Énoncé du problème A:
Présentez sous forme de liste numérotée, sans les lignes vides, uniquement les lignes des enregistrements allant de celle qui contient « You are a computer-use » jusqu'à celle qui contient « click(x=748, y=242) », cette dernière comprise. Omettez les images dans votre réponse.

Texte présenté:

++++++++++++++++++++

Le maire de Ciron, en Indre, a organisé un débat auquel a participé une trentaine des 580 habitants de la commune (2). 5 % de la population. On ne nous écoute pas, se plaint une part importante des citoyens qui paraît avoir d'autres priorités que de venir débattre un samedi en fin d'après-midi. Le maire constate par ailleurs que "ce n'est pas si simple de réunir quinze personnes pour constituer une liste" pour les élections municipales. Parmi d'autres, une revendication dans ce débat: la prise en compte du vote blanc. Absurde, n'est-il pas? Des électeurs refusent de faire un choix électoral, estimant ne trouver aucun parti, aucune liste qui réponde à leurs attentes mais n'ont pas le temps ou le courage ou les deux de se présenter eux-mêmes au suffrage. Voilà qui me rappelle une anecdote (peut-être déjà rapportée ici): la maire d'un petit village de l'Indre se fait virulemment interpeller par un de ses administrés: "Vous ne pensez qu'à vous en mettre plein les poches!". Elle lui répond que si c'était là son objectif elle aurait choisi une autre activité que celle de maire rurale qui lui coûte plus qu'elle ne lui rapporte. Et elle l'invite, s'il est insatisfait, à se présenter aux prochaines municipales, bref, à prendre ses responsabilités. Réplique du grognon: "Vous rigolez? Si c'est pour avoir autant d'emmerdes que vous...".

++++++++++++++++++++

Énoncé du problème B:
Selon le texte sur le débat de Ciron, pourquoi la maire du petit village de l'Indre répond-elle qu'elle aurait choisi une autre activité si elle voulait s'en mettre plein les poches ?

Enregistrements bruts:
++++++++++++++++++++

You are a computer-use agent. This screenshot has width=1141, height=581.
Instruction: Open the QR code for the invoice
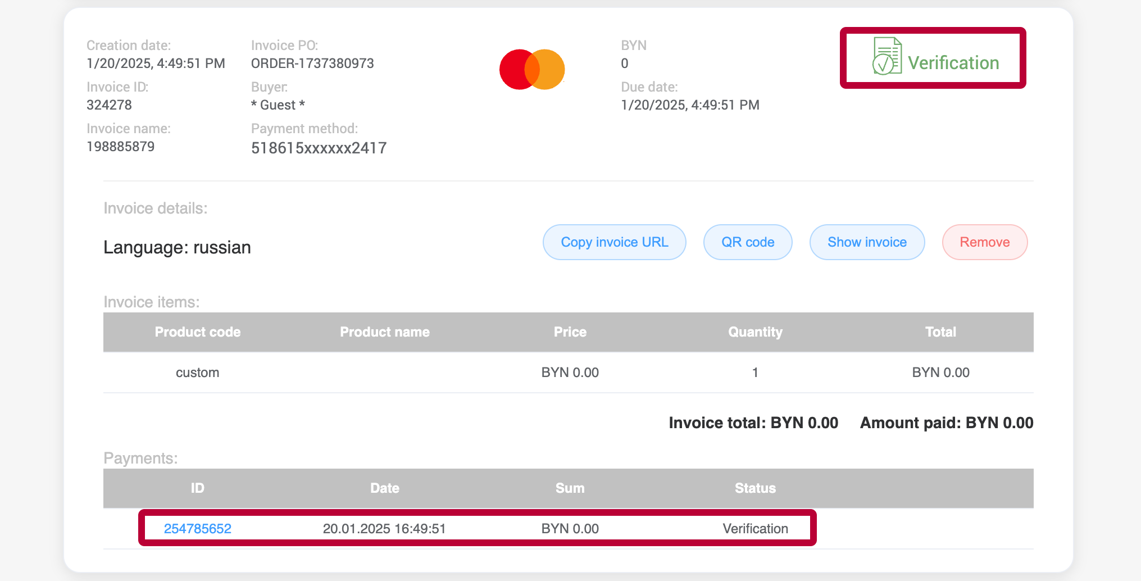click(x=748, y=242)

++++++++++++++++++++

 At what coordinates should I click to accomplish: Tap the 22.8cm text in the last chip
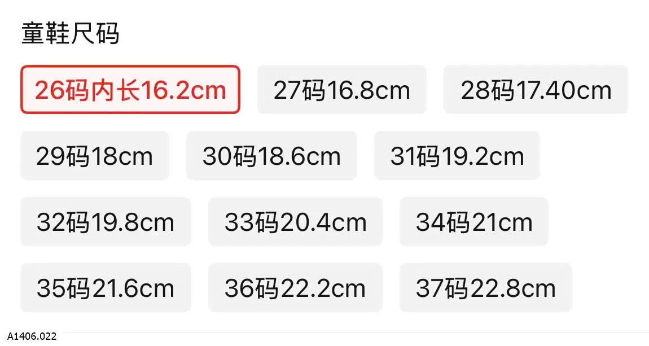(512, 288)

++++++++++++++++++++

Sortie complète A:
1. You are a computer-use agent. This screenshot has width=1141, height=581.
2. Instruction: Open the QR code for the invoice
3. click(x=748, y=242)

Sortie complète B:
Sa fonction de maire rurale lui coûte plus qu'elle ne lui rapporte. Elle ne peut donc pas s'enrichir en l'exerçant.